New Mexico has a stormy gaming history. When the IGRA was passed by the House in 1989, it looked like New Mexico would be one of the states to cash in on the American Indian casino craze. Politics guaranteed that would not be the case.

The New Mexico governor Bruce King announced a working group in Nineteen Ninety to create a contract with New Mexico Indian bands. When the working group arrived at an accord with two big local tribes a year later, Governor King declined to sign the agreement. He would hold up a deal until Nineteen Ninety Four.

When a new governor took office in 1995, it appeared that Native betting in New Mexico was a certainty.
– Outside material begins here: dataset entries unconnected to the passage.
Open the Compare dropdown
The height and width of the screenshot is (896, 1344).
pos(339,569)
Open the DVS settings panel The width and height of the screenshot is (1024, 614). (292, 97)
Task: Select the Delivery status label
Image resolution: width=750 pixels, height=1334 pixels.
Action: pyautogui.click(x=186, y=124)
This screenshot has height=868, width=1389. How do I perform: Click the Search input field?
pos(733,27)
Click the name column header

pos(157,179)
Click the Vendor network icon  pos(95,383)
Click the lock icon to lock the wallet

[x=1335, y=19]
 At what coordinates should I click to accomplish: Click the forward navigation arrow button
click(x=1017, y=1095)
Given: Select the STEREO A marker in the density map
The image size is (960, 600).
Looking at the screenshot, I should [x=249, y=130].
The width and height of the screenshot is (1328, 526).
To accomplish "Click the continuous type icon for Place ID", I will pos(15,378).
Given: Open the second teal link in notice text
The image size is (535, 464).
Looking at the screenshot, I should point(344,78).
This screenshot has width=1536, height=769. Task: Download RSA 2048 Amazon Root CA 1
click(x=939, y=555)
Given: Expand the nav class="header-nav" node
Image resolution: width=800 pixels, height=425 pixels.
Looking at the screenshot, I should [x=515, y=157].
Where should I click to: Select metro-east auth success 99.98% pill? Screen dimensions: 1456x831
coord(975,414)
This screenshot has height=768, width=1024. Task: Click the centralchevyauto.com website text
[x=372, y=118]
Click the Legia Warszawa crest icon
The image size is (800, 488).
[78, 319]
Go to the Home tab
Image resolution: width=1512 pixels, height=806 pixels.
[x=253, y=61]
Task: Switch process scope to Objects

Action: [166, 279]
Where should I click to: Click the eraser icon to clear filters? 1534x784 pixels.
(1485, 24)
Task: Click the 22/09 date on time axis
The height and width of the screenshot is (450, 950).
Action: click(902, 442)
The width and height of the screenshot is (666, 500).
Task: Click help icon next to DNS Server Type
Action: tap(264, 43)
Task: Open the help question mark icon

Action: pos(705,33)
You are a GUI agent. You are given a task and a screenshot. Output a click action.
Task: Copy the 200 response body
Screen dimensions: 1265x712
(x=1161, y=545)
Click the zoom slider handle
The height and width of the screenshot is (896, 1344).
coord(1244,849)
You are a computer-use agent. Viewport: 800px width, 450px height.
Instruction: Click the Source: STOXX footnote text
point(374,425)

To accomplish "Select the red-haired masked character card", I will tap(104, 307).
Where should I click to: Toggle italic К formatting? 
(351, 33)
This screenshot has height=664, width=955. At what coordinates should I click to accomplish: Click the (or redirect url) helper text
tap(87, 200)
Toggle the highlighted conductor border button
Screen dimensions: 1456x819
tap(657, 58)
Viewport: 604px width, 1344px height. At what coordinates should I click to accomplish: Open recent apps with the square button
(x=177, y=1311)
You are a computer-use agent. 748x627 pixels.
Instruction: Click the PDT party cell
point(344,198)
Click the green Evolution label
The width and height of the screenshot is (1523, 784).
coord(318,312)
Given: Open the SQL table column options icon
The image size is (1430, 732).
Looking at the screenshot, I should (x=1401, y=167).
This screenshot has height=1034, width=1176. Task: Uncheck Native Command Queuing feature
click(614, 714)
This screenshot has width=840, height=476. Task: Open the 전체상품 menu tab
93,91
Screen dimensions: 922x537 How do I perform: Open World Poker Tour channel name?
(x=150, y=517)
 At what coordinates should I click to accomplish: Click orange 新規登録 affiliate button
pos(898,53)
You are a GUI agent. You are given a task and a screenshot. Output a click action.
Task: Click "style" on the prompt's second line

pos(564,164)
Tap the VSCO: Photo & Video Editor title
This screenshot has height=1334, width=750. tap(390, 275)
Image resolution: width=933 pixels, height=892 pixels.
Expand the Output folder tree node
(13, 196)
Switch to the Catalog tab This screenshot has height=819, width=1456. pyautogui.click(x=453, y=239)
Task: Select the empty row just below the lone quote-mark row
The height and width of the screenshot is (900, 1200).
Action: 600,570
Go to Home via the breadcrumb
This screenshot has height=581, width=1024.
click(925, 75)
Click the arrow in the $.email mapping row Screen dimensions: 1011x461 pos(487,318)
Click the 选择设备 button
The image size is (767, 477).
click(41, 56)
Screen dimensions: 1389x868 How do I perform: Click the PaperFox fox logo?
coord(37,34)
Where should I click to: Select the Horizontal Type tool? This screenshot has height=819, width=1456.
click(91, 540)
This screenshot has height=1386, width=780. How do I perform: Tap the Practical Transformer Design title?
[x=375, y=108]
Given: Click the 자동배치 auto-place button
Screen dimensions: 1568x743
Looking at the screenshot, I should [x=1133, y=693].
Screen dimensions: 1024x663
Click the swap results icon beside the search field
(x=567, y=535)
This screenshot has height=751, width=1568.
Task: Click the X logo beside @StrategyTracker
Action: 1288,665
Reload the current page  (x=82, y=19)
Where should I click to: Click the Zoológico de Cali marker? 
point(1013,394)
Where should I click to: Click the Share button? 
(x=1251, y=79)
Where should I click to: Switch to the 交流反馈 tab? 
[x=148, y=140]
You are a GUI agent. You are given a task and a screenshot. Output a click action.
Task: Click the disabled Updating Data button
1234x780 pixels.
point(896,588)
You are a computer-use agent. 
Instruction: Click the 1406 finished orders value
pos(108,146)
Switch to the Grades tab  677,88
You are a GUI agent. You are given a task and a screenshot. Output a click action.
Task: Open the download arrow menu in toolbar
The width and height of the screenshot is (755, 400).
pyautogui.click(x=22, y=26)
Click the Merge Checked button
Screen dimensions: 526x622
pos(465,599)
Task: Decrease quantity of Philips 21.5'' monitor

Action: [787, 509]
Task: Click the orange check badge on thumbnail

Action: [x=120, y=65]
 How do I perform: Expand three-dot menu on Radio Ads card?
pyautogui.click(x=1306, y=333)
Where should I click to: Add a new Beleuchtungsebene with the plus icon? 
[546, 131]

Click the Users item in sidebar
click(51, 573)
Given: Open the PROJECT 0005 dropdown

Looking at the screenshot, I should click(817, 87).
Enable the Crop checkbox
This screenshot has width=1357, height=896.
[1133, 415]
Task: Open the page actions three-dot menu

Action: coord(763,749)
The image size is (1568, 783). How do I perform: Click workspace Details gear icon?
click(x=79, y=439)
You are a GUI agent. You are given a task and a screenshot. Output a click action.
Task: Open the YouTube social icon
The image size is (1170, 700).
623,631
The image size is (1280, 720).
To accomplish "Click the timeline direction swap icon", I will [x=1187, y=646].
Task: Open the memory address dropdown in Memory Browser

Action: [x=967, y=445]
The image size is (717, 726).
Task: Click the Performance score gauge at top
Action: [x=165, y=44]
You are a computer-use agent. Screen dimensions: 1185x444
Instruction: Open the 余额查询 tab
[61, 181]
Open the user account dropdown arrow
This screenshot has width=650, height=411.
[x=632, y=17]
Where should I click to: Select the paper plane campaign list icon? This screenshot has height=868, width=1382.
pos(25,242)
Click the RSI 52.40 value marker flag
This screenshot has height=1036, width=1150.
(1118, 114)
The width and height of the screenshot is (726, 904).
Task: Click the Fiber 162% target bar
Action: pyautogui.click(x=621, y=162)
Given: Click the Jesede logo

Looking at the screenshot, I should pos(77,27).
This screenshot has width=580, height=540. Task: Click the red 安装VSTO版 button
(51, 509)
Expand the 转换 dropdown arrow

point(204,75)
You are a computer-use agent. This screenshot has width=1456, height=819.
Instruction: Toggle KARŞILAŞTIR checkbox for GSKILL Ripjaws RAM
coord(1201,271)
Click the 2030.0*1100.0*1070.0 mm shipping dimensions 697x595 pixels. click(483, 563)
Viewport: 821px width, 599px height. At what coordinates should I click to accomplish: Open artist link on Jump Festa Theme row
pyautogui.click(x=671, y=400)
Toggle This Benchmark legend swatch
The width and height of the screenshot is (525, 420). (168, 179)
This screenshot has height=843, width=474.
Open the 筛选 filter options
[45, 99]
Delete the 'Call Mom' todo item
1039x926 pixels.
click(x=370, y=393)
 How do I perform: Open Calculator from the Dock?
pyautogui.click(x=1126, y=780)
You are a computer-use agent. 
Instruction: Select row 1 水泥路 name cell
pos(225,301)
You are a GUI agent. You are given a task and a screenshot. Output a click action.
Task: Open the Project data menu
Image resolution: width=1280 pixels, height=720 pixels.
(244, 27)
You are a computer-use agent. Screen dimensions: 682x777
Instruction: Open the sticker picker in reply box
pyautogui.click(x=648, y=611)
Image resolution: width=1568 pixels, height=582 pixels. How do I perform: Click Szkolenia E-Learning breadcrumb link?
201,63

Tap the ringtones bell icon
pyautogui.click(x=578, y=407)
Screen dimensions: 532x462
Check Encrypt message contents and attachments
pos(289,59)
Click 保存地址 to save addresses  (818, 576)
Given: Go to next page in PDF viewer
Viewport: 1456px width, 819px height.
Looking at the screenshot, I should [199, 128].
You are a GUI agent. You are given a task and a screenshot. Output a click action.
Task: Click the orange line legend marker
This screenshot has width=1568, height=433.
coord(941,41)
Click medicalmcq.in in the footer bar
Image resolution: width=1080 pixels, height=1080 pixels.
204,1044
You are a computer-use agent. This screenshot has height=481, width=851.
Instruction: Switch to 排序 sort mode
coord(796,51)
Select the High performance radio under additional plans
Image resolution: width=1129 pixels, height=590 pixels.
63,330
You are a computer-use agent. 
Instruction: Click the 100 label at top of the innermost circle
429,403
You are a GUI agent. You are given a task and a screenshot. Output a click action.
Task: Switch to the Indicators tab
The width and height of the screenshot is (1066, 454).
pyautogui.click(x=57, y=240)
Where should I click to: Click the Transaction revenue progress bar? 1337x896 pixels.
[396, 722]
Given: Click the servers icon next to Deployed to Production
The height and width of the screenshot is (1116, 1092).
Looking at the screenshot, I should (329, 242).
But when the new Governor passed the accord with the American Indian tribes, anti-gambling forces were able to hold the contract up in the courts. A New Mexico court found that the Governor had out stepped his bounds in signing the accord, thereby denying the state of New Mexico hundreds of thousands of dollars in licensing fees over the next several years.

It took the CNA, signed by the New Mexico government, to get the process moving on a full contract between the Government of New Mexico and its Native bands. A decade had been squandered for gaming in New Mexico, including Amerindian casino Bingo.

The non-profit Bingo industry has grown from Nineteen Ninety-Nine. That year, New Mexico charity game operators acquired only $3,048 in revenues. That climbed to $725,150 in 2000, and passed one million dollars in revenues in 2001. Nonprofit Bingo earnings have increased steadily since then. 2005 witnessed the biggest year, with $1,233,289 earned by the providers.

Bingo is certainly favored in New Mexico. All types of owners try for a slice of the pie. Hopefully, the politicians are through batting around gambling as a key issue like they did in the 1990’s. That’s without doubt hopeful thinking.